→ **Fragmento proporcionado**
============================================================

Un día normal, común y corriente diríamos, me dispuse a tomar el periódico para ojear las novedades que surgen en la coyuntura del país. Es realmente penoso toparse con noticias negativas todas las semanas a toda hora, violaciones, robos, secuestros, asesinatos, venganzas… son parte de las realidades que muestra el periodismo, nada ajeno a la naturaleza del humano, nada incomparable con hechos crueles y violentos que acontecen en todo el mundo. Mientras cambiaba las páginas del diario sentí un tremendo golpe en el estómago, entre línea y línea un nudo en la garganta, humedad en los ojos, incredulidad por lo que estaba leyendo y una pregunta que martilleaba mi cabeza: ¿por qué?


Ustedes me dirán que cuando llegan malas noticias de alguien conocido todos reaccionamos igual pero me atrevo a asegurar que esta vez no fue así. También me dirán que una persona fallecida a ojos de los demás siempre fue buena, pues afirmo que esta vez tampoco es así. Samuel, el “hippie raro”, como yo le decía con cariño, fue realmente diferente. Mi calificativo, muy lejos de ser un insulto, describía de alguna manera la autenticidad de un ser que era único, un pensamiento extraordinario sobre el amor, el respeto, el arte, las letras y la vida. Un ser de luz que irradiaba paz, no pretendía nada, no codiciaba materialidades, simplemente vivía a su manera y con ello era feliz.


Por eso, tan cruel noticia golpea a quienes lo conocimos, o conocimos el lado positivo del “hippie raro”, nadie escapa de poseer un lado negativo. La primera vez que vi a Samuel me impactó su personalidad, su carisma, su forma de vestir. Recuerdo que apareció en una de las tantas ferias informativas que organizamos con el Club Ecológico de la Universidad Central. Una especie de túnica dorada cubría su torso y llegaba hasta las rodillas de un jean roto que combinaba con unas zapatillas desgastadas. Cabello largo y rubio, trenzas decorativas, pulseras en sus muñecas, tez blanca, rostro amigable. Una perrita con un pañuelo atado al cuello siempre lo acompañaba. Aquel día se me acercó, me extendió su mano, me ofreció su ayuda desinteresada para las actividades que realizábamos con el Club. Se convirtió en un amigo más, pero no lo era por obvias razones, no era “alguien más”.

============================================================

→ **Problema planteado 1**
Reescriba de manera más breve el párrafo del fragmento que comienza con «Ustedes me dirán que» y conserve sus datos principales.
→ **Problema planteado 2**
Transcriba el pasaje del fragmento que empieza en las palabras "Ustedes me dirán" y termina después de "ello era feliz.".

→ **Datos suministrados**

============================================================

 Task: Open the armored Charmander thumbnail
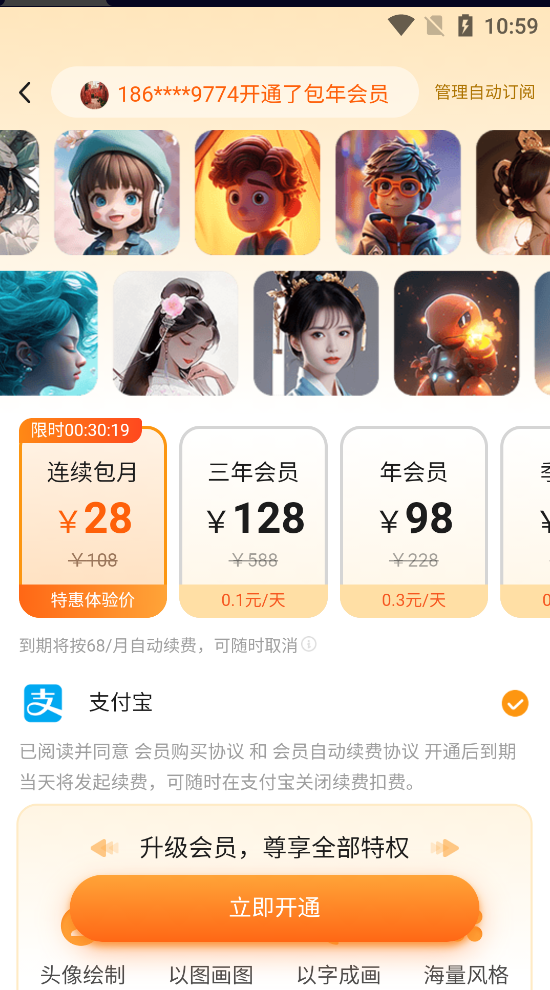457,333
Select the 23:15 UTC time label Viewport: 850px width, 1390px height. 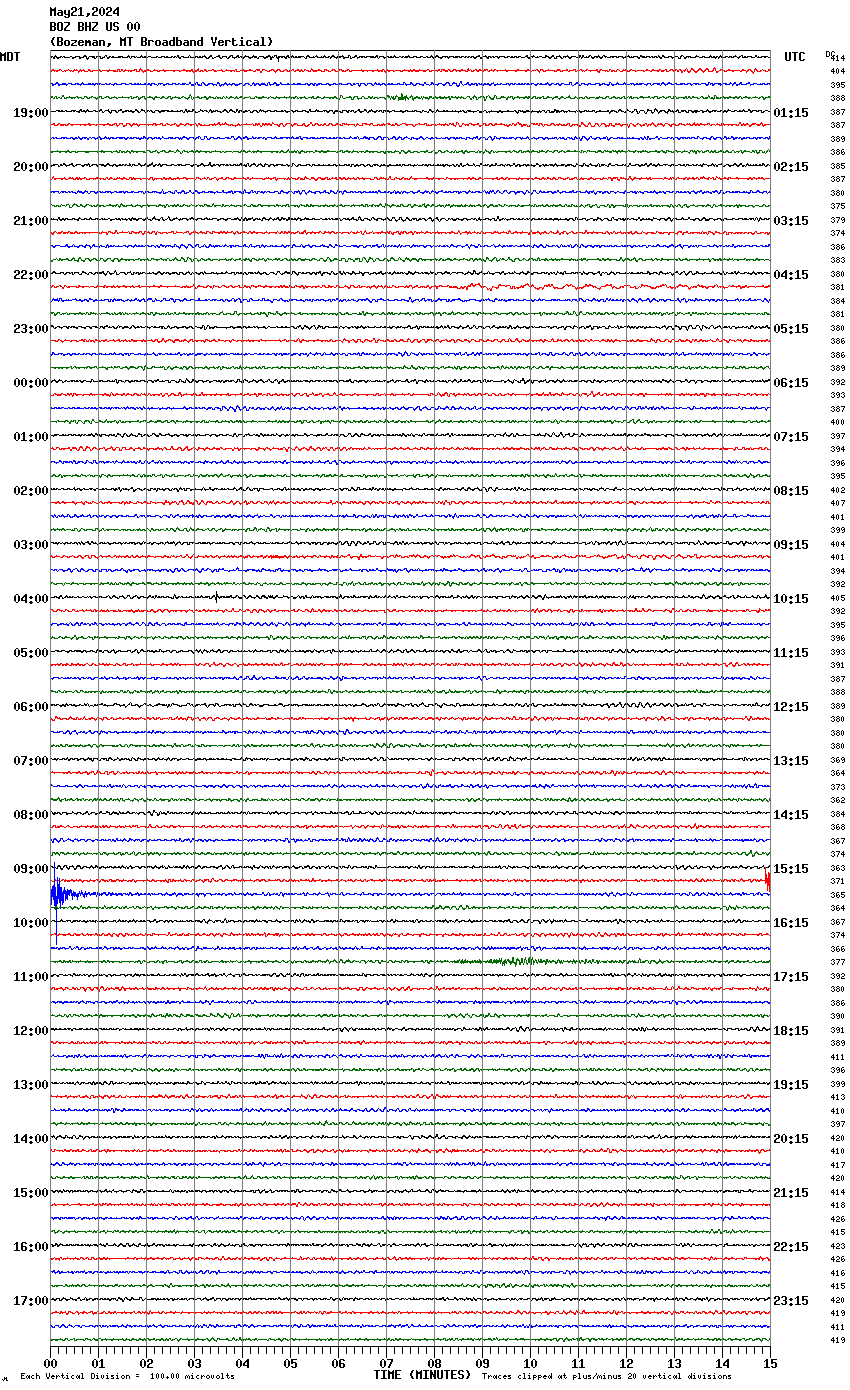click(791, 1301)
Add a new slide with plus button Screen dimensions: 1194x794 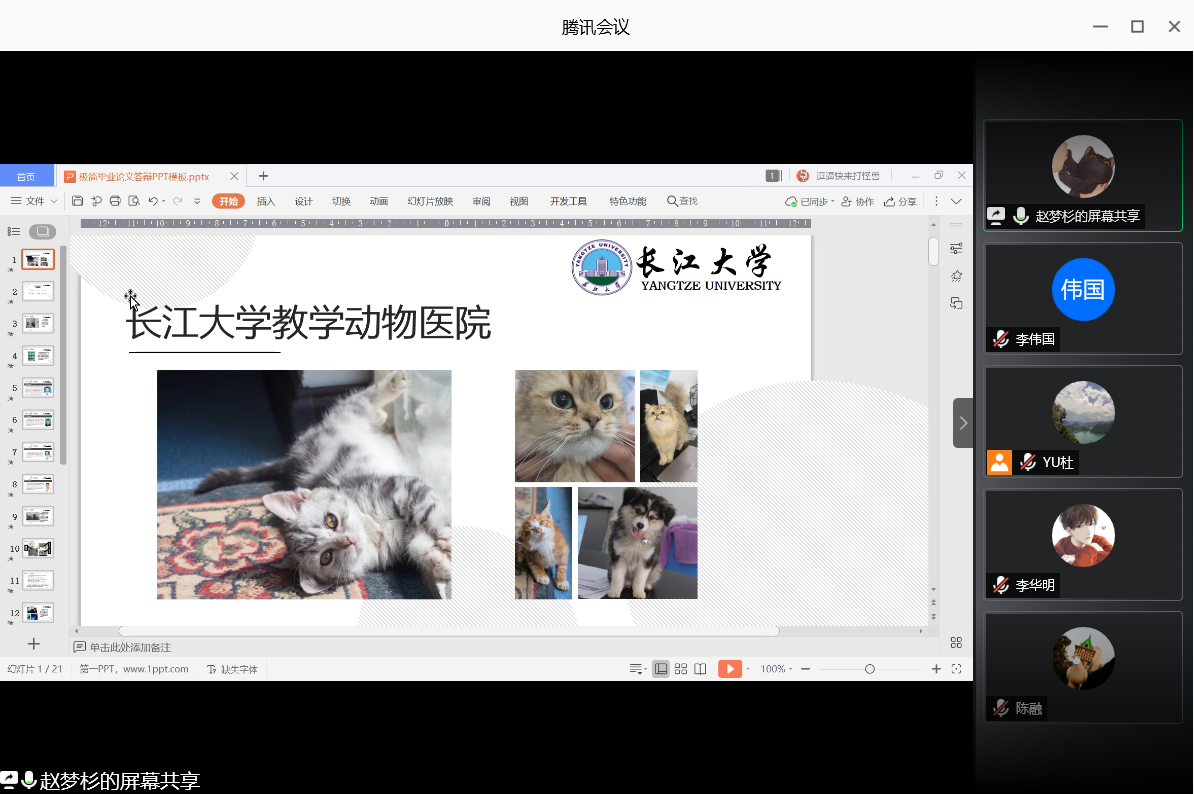(x=33, y=644)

============================================================

→ **Respuesta final 1**
Suele decirse que todos reaccionamos igual ante las malas noticias de un conocido y que quien fallece siempre fue bueno a ojos de los demás, pero esta vez no es así. Samuel, a quien llamaba con cariño el «hippie raro», fue realmente diferente. El apodo no era un insulto. Describía su autenticidad y su pensamiento extraordinario sobre el amor, el respeto, el arte, las letras y la vida. Irradiaba paz, no codiciaba bienes materiales y era feliz viviendo a su manera.

→ **Respuesta final 2**
Ustedes me dirán que cuando llegan malas noticias de alguien conocido todos reaccionamos igual pero me atrevo a asegurar que esta vez no fue así. También me dirán que una persona fallecida a ojos de los demás siempre fue buena, pues afirmo que esta vez tampoco es así. Samuel, el “hippie raro”, como yo le decía con cariño, fue realmente diferente. Mi calificativo, muy lejos de ser un insulto, describía de alguna manera la autenticidad de un ser que era único, un pensamiento extraordinario sobre el amor, el respeto, el arte, las letras y la vida. Un ser de luz que irradiaba paz, no pretendía nada, no codiciaba materialidades, simplemente vivía a su manera y con ello era feliz.